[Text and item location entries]
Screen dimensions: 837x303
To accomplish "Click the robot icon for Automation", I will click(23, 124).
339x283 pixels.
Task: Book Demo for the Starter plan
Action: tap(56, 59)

Stated task:
Output every one of the records above again, unchanged and character for character.

Solution below:
Screen dimensions: 837x303
To accomplish "Click the robot icon for Automation", I will click(23, 124).
339x283 pixels.
Task: Book Demo for the Starter plan
Action: tap(56, 59)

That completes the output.